The effect of distant connections on node anonymity in complex networks

Sci Rep. 2024 Jan 12;14(1):1156. doi: 10.1038/s41598-023-50617-z.

Abstract

Ensuring privacy of individuals is of paramount importance to social network analysis research. Previous work assessed anonymity in a network based on the non-uniqueness of a node's ego network. In this work, we show that this approach does not adequately account for the strong de-anonymizing effect of distant connections. We first propose the use of d-k-anonymity, a novel measure that takes knowledge up to distance d of a considered node into account. Second, we introduce anonymity-cascade, which exploits the so-called infectiousness of uniqueness: mere information about being connected to another unique node can make a given node uniquely identifiable. These two approaches, together with relevant "twin node" processing steps in the underlying graph structure, offer practitioners flexible solutions, tunable in precision and computation time.
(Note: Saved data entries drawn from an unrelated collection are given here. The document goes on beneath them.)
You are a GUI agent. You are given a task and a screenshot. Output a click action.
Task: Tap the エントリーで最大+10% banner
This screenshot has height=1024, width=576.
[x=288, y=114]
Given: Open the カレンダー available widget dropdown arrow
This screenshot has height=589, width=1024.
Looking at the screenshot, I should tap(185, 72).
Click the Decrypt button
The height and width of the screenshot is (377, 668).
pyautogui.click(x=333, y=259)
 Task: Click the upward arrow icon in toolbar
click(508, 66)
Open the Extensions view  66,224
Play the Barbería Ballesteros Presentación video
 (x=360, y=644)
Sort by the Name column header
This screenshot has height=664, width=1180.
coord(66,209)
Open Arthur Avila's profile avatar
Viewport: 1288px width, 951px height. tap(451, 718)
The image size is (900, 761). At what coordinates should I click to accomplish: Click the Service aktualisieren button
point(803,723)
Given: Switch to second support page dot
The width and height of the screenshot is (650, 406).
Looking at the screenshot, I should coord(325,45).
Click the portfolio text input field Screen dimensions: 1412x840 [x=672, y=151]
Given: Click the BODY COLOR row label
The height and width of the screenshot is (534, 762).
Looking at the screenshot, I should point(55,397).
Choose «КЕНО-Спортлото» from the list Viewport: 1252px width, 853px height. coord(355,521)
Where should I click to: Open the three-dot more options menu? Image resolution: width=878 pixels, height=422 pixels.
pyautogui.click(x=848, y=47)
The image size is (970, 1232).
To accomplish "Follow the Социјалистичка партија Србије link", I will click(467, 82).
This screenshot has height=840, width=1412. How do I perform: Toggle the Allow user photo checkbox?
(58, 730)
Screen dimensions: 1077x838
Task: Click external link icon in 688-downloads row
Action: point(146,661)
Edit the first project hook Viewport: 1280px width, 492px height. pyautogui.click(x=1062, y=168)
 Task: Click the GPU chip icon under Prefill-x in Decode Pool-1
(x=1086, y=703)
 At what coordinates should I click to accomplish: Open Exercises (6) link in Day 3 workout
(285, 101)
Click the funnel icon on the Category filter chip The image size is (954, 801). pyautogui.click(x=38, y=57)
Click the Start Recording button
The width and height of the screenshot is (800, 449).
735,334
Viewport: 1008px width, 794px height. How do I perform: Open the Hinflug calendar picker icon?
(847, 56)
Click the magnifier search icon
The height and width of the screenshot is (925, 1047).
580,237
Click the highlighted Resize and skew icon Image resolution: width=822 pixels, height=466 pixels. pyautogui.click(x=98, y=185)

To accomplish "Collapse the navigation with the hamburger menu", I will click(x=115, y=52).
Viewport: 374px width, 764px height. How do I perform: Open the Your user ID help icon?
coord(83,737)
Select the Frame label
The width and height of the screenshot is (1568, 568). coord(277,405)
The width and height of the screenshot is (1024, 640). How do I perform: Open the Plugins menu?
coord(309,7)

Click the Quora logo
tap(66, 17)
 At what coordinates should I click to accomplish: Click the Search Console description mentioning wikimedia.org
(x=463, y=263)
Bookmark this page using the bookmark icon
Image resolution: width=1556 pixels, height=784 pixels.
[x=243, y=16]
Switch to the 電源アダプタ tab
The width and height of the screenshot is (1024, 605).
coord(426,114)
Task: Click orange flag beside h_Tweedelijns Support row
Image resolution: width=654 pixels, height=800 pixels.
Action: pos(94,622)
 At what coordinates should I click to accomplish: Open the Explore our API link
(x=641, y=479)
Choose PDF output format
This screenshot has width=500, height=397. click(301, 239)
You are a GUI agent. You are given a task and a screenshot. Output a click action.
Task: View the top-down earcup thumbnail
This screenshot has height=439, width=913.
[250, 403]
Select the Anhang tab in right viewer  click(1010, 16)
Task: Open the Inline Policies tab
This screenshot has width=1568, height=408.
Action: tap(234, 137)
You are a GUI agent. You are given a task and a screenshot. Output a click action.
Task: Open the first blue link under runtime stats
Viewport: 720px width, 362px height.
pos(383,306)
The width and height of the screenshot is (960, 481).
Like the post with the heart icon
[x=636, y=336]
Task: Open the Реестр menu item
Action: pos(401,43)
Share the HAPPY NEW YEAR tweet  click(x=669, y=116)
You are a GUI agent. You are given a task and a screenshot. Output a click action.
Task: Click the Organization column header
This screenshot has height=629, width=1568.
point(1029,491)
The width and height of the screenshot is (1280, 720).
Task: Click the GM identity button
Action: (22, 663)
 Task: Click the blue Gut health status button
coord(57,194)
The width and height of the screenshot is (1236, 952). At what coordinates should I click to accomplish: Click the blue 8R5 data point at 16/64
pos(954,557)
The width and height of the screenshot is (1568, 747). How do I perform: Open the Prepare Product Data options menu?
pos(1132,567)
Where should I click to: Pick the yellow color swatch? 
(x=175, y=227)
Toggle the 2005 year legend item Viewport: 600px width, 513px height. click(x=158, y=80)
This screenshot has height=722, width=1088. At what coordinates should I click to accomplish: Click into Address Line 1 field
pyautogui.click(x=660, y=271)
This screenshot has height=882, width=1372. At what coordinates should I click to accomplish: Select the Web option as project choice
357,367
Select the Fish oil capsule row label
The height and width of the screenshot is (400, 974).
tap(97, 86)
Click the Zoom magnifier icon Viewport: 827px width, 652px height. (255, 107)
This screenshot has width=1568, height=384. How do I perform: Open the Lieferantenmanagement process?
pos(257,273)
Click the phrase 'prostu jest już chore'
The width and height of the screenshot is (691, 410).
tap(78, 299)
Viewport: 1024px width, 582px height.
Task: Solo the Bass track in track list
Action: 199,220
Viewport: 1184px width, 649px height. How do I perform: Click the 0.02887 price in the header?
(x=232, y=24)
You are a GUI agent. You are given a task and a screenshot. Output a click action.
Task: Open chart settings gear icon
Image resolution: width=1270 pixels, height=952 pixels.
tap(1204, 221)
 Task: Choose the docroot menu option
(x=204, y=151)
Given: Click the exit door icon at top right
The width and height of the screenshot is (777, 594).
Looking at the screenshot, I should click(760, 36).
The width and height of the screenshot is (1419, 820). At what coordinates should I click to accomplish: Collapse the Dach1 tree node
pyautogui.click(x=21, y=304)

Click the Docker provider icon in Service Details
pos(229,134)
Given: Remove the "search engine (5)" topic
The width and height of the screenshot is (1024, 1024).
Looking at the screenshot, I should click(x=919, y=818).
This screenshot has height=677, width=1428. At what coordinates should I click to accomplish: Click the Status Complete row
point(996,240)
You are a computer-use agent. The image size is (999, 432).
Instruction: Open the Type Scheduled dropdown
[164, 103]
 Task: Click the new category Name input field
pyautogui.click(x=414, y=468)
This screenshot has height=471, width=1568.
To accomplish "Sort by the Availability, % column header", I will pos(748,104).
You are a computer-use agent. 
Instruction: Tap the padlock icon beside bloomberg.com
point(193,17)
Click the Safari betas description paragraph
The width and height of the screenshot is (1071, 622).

This enables the assessment of anonymity in large-scale networks with up to millions of nodes and edges. Experiments on graph models and a wide range of real-world networks show drastic decreases in anonymity when connections at distance 2 are considered. Moreover, extending the knowledge beyond the ego network with just one extra link often already decreases overall anonymity by over 50%. These findings have important implications for privacy-aware sharing of sensitive network data.